RICHIESTA - Filtra i dati seguenti e copia ogni riga che contiene la stringa "size", distinguendo tra maiuscole e minuscole.

DATI DEL DATASET -
□ □ □ □ □ □ □
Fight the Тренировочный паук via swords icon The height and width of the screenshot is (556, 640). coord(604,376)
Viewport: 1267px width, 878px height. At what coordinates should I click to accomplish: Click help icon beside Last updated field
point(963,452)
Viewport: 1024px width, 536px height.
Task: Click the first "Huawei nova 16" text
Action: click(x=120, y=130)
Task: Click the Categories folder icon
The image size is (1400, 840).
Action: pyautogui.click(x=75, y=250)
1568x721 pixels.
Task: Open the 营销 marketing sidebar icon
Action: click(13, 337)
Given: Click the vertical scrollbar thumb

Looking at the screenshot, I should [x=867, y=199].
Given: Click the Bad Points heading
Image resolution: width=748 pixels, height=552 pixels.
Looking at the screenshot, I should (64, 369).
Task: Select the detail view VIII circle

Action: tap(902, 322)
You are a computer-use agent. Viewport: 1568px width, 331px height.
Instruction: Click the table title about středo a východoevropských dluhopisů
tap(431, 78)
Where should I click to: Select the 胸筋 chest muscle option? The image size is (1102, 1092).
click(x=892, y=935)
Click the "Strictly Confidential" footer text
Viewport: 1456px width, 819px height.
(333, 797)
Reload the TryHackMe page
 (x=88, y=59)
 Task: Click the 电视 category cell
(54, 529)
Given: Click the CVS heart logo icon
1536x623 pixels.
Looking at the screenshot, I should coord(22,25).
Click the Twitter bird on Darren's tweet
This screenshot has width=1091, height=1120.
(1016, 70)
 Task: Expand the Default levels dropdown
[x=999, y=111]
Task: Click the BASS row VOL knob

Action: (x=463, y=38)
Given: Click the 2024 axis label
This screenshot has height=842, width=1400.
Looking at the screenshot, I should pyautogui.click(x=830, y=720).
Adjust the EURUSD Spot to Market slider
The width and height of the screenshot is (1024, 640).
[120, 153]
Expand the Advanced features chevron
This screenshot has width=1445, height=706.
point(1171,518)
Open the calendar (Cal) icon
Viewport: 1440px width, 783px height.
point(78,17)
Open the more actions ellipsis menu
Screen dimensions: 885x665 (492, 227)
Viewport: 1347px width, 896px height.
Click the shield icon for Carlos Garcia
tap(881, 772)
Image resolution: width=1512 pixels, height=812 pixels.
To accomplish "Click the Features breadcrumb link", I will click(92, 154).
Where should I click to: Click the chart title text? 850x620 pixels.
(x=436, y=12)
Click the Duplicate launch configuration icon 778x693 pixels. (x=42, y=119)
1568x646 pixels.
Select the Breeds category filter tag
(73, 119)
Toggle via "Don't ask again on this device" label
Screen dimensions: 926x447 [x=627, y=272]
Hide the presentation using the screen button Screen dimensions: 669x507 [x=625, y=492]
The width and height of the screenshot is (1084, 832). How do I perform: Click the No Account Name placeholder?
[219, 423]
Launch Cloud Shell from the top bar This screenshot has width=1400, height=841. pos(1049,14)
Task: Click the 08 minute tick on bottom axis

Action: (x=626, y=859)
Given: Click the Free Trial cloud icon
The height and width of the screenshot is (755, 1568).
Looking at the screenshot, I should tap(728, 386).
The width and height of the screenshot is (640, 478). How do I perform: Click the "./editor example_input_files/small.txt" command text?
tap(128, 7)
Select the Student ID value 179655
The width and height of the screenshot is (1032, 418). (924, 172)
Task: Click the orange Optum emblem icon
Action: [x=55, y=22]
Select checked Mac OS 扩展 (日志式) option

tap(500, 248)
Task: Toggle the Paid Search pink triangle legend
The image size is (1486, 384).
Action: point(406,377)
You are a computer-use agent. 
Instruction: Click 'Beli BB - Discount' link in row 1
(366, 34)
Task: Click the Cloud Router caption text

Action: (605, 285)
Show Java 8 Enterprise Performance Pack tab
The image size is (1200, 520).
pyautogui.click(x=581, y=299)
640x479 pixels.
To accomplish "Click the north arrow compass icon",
□ □ □ □ □ □ □
RISPOSTA -
The image size is (1400, 840).
Where should I click to: Select the 胸筋 chest muscle option? The image size is (1102, 1092).
The image size is (1486, 384).
The image size is (1200, 520).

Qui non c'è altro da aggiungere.